TASK TO CARRY OUT: Nothing but an exact reprint of the records is to be returned.

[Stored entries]
>>>>>

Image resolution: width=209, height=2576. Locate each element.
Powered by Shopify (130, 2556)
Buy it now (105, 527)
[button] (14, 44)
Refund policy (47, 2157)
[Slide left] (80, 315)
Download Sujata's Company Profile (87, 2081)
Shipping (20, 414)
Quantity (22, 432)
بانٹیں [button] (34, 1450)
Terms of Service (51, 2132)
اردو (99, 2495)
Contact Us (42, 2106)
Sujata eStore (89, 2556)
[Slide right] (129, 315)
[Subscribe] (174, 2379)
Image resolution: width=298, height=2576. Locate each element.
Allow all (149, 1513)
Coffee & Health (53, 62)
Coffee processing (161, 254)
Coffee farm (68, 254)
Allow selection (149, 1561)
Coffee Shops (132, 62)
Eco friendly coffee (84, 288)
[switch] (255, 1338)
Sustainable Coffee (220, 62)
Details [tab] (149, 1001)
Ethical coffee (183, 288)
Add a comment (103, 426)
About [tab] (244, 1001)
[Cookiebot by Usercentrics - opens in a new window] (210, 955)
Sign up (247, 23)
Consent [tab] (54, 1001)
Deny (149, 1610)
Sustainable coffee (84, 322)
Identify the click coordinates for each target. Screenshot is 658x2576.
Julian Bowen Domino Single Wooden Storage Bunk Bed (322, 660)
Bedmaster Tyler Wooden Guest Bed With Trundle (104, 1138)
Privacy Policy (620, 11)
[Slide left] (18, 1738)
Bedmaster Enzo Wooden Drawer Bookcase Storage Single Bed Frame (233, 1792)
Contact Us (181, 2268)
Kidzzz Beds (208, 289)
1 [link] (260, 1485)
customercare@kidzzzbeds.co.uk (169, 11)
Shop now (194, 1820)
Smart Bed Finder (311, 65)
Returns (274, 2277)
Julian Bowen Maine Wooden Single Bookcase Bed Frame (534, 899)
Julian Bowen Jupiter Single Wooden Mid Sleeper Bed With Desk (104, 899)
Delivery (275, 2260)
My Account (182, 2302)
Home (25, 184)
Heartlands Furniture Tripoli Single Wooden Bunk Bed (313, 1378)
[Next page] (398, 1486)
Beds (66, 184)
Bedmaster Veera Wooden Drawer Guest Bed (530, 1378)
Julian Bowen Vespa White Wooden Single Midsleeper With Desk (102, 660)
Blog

<<<<<

COMPLETED TASK:
Image resolution: width=209, height=2576. Locate each element.
Powered by Shopify (130, 2556)
Buy it now (105, 527)
[button] (14, 44)
Refund policy (47, 2157)
[Slide left] (80, 315)
Download Sujata's Company Profile (87, 2081)
Shipping (20, 414)
Quantity (22, 432)
بانٹیں [button] (34, 1450)
Terms of Service (51, 2132)
اردو (99, 2495)
Contact Us (42, 2106)
Sujata eStore (89, 2556)
[Slide right] (129, 315)
[Subscribe] (174, 2379)
Image resolution: width=298, height=2576. Locate each element.
Allow all (149, 1513)
Coffee & Health (53, 62)
Coffee processing (161, 254)
Coffee farm (68, 254)
Allow selection (149, 1561)
Coffee Shops (132, 62)
Eco friendly coffee (84, 288)
[switch] (255, 1338)
Sustainable Coffee (220, 62)
Details [tab] (149, 1001)
Ethical coffee (183, 288)
Add a comment (103, 426)
About [tab] (244, 1001)
[Cookiebot by Usercentrics - opens in a new window] (210, 955)
Sign up (247, 23)
Consent [tab] (54, 1001)
Deny (149, 1610)
Sustainable coffee (84, 322)
Identify the click coordinates for each target. Screenshot is 658x2576.
Julian Bowen Domino Single Wooden Storage Bunk Bed (322, 660)
Bedmaster Tyler Wooden Guest Bed With Trundle (104, 1138)
Privacy Policy (620, 11)
[Slide left] (18, 1738)
Bedmaster Enzo Wooden Drawer Bookcase Storage Single Bed Frame (233, 1792)
Contact Us (181, 2268)
Kidzzz Beds (208, 289)
1 [link] (260, 1485)
customercare@kidzzzbeds.co.uk (169, 11)
Shop now (194, 1820)
Smart Bed Finder (311, 65)
Returns (274, 2277)
Julian Bowen Maine Wooden Single Bookcase Bed Frame (534, 899)
Julian Bowen Jupiter Single Wooden Mid Sleeper Bed With Desk (104, 899)
Delivery (275, 2260)
My Account (182, 2302)
Home (25, 184)
Heartlands Furniture Tripoli Single Wooden Bunk Bed (313, 1378)
[Next page] (398, 1486)
Beds (66, 184)
Bedmaster Veera Wooden Drawer Guest Bed (530, 1378)
Julian Bowen Vespa White Wooden Single Midsleeper With Desk (102, 660)
Blog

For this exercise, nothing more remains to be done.